Developers working with an early version of Microsoft Corp.'s Visual Studio.Net said new integration tools are easing the conversion of tools and languages to the .Net platform
Developers working with an early version of Microsoft Corp.s Visual Studio.Net said new integration tools are easing the conversion of tools and languages to the .Net platform.
The early version is part of a set of technologies called Open Tools Platform, which Microsoft announced last week. Also included in the set are two SDKs (software development kits) that the company said ease the customization of development environments and applications.
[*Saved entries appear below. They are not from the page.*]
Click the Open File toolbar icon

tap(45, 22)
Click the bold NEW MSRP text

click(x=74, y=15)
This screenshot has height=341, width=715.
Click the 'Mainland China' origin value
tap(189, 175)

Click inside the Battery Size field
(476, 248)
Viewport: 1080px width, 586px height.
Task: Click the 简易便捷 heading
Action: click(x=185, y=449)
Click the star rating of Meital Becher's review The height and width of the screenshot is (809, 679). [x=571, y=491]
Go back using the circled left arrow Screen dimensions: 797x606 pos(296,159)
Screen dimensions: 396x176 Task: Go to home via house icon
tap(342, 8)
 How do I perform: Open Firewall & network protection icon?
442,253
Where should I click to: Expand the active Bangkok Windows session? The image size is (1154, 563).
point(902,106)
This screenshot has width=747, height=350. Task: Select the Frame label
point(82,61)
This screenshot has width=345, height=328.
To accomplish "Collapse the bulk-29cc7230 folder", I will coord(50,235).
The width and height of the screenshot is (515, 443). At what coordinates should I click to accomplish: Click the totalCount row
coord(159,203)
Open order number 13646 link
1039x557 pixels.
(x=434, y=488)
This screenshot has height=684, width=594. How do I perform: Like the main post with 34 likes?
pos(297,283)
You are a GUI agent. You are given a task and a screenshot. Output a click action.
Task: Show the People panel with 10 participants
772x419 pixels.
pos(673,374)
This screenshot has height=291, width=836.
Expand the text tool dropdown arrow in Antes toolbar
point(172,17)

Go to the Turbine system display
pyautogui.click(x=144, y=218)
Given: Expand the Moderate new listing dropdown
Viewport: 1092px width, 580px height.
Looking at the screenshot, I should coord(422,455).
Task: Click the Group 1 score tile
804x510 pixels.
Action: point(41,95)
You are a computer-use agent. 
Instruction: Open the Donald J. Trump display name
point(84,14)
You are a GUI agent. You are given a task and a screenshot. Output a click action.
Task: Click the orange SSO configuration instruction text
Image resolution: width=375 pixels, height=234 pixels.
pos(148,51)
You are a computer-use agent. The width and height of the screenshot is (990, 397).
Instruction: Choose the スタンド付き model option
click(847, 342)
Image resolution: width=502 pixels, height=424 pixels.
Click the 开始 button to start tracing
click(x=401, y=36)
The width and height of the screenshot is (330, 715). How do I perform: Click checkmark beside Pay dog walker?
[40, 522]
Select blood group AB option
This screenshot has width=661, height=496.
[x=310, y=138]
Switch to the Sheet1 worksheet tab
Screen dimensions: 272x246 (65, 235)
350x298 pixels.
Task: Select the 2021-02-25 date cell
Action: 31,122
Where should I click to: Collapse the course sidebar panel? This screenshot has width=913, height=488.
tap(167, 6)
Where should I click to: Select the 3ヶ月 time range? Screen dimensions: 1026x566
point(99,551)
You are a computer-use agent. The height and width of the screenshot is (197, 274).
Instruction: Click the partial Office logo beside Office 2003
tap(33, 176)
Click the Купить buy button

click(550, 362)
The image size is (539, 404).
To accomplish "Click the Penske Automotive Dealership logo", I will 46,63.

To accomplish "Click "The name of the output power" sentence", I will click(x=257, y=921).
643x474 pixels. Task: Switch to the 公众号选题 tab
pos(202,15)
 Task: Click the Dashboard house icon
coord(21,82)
Because Visual Studio.Net is still in beta, the platform is restricted to licensees of Microsofts Visual Studio Integration Program. Like other pieces of the .Net strategy, Visual Studio.Net is not expected to be ready to ship until the second half of the year.
Nevertheless, the kits "provide an enormous amount of infrastructure to provide a really complete development environment," said Basim Kadhim, chief architect for Fujitsu Software Corp.s COBOL product group, in San Jose, Calif.
"From a development standpoint, we want to leverage that. To build an IDE [integrated development environment] is a very large development task," Kadhim said. Fujitsu is building a .Net compiler for COBOL.
Microsoft officials in Redmond, Wash., said the platform will provide more extensibility and greater customization than the current version of Visual Studio, letting users create wizards and macros out of the box.
Dick Hardt, CEO of ActiveState Tools Corp., said his .Net development team is about half the size of a similar effort for the Mozilla open-source framework project. The SDKs provide a rich platform and allow seamless integration with Visual Studio, said Hardt, in Vancouver, British Columbia.
"Working with the Microsoft stuff, youre working with a black box, but its very-well-documented," he said. "With Mozilla, you can see everything, but its not nearly as well-documented."
ActiveState has developed a version of Perl for .Net, which is in beta, and is also working on Python for .Net, a Visual XSLT tool and Visual Tcl.
"A lot of people work within the Visual Studio framework," Hardt said. "For those people who know Perl, Python or Tcl, theres no learning curve. They can be productive right away."
Users said working with the beta version has presented some headaches but nothing insurmountable.
"Certainly there is a fair amount of pain in dealing with beta technology, but Microsoft has been working very closely with us," Fujitsus Kadhim said. "We believe the end result is going to be a very powerful solution for our customers."
Despite its early stage of development, users said they already are hearing demand from their customers for tools to access .Net.